Quizás las que venían del legendario grupo universitario habrían defendido la visión de Domitila Barrios, la boliviana que puso en entredicho a la acicalada líder feminista estadounidense, Betty Friedan, pero más que esto a la intocada idea de la separación de las mujeres por su posición de clase social, tan entendible en aquellos años y en una mujer proveniente de las gestas mineras de su patria. Pero lo hicieron bajo otra divisa, ubicando por ejemplo, en los derechos tangibles y exigibles, a la par por hombres y mujeres, como se hizo en algunas expresiones de luchas sindicales que en la realidad aprisionaban a hombres, mujeres, parejas, familias e hijos. 
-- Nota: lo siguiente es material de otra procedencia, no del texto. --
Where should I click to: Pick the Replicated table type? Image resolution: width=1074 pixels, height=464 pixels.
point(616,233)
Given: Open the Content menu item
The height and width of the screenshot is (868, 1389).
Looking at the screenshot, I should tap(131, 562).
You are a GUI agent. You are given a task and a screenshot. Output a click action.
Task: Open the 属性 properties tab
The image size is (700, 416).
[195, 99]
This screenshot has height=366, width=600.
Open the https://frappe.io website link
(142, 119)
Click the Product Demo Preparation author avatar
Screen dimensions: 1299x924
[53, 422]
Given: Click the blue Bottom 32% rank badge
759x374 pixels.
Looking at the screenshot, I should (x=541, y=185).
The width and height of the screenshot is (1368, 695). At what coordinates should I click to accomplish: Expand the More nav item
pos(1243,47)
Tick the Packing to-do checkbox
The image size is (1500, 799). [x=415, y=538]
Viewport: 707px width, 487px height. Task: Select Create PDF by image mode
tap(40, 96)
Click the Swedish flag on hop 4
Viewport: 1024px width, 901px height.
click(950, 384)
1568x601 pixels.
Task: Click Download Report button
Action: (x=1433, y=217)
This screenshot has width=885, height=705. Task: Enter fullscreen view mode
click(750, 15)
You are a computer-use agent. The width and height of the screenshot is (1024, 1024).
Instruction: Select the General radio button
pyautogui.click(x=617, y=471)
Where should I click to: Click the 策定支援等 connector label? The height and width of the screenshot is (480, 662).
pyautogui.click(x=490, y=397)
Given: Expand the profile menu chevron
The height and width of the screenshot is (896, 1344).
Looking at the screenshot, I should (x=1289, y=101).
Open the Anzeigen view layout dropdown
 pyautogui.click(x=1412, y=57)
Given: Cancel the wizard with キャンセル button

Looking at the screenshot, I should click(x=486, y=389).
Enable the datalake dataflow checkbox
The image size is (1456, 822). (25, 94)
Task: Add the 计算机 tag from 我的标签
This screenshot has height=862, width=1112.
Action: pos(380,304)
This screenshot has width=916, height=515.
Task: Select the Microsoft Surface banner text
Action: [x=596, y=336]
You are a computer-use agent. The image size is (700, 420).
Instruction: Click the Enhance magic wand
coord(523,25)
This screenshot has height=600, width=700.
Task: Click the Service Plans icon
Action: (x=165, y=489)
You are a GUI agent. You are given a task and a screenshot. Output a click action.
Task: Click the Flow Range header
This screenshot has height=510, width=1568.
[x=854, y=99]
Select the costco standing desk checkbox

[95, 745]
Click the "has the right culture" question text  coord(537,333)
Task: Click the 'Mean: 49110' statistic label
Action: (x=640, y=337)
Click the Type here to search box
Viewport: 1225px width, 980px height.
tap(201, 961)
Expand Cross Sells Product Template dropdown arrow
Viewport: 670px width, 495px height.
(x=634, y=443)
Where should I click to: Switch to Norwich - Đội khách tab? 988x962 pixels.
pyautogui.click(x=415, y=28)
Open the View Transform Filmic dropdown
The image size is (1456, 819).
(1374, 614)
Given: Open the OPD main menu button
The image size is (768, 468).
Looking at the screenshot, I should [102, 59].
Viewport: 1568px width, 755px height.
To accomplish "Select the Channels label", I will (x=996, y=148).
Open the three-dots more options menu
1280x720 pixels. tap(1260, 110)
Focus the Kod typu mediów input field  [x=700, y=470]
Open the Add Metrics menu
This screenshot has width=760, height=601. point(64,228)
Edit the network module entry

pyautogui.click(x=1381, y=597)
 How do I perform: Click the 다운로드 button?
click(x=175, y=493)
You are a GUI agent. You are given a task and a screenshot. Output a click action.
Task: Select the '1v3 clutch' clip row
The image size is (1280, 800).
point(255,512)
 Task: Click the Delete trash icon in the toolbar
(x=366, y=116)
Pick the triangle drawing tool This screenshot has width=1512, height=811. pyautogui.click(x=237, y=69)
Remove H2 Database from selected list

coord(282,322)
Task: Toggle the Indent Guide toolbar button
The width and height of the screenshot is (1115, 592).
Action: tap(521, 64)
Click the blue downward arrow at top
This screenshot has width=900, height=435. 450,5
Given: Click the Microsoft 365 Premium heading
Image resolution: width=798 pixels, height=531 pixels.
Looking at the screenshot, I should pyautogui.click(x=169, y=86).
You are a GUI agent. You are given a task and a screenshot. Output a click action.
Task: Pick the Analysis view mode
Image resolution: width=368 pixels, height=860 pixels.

Mucha agua ha pasado por debajo del puente, lo entiendo, pero no está de más recordar el trasiego de estas historias. 

Sostengo que es necesario hacer un alto en el camino y entrar a la reflexión. Para avanzar hacia metas más altas. Ahora hay grandes debates que es necesario incorporar a las propias agendas regionales. Está también un supuesto cambio de régimen que obliga a definir los temas del poder, porque ahora también ese poder tiene un rostro femenino merecido, pero igualmente sujeto a un escrutinio crítico que permita elevarnos más allá de todo pragmatismo. Ya no se trata sólo de una mujer aislada que simboliza sin más la presencia femenina, sino que esa presencia también participa del poder.

¿Podemos compartir lo que nos dice el filósofo André Comte-Sponville?: “La biología me enseña más (se nace mujer u hombre, y después uno llega a ser lo que es, de forma más o menos femenina o masculina), pero poco importa: este ‘llegar a ser’, por mucho que lo debiera todo a su cultura, es uno de los más hermosos regalos que la humanidad se haya concedido a sí misma”.

No por una nadería nos recuerda un poeta notable que todas las grandes cosas que hemos hecho han sido hijos e hijas del diálogo.